---------- SUPPLIED INFORMATION

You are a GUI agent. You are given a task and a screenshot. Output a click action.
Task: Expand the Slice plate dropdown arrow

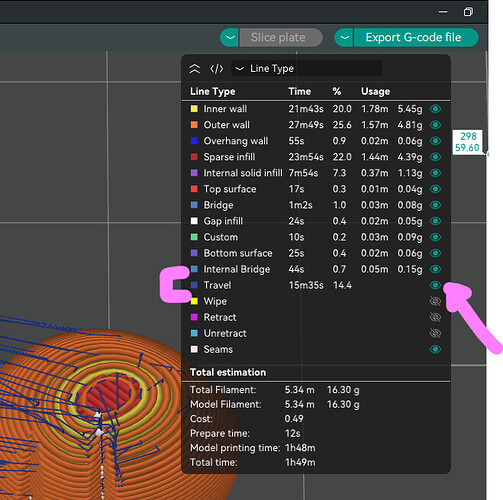coord(230,37)
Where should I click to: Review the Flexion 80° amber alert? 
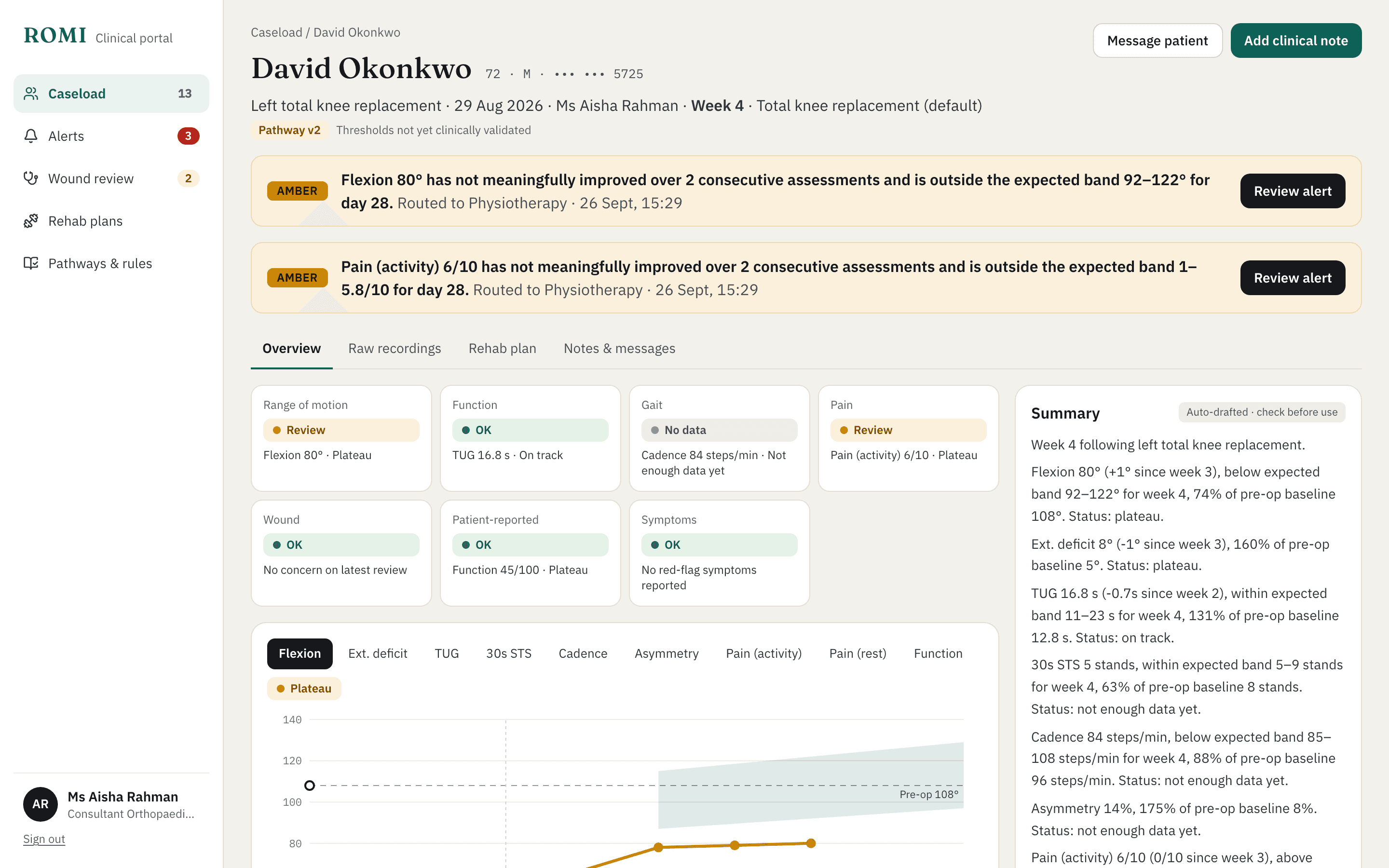click(1292, 191)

--------------------

-- WORK INSTRUCTIONS --
Word for word, print out all of the records above; pass over the pictures.

-- RESULT FOR THIS EXERCISE --
You are a GUI agent. You are given a task and a screenshot. Output a click action.
Task: Expand the Slice plate dropdown arrow

coord(230,37)
Where should I click to: Review the Flexion 80° amber alert? 
click(1292, 191)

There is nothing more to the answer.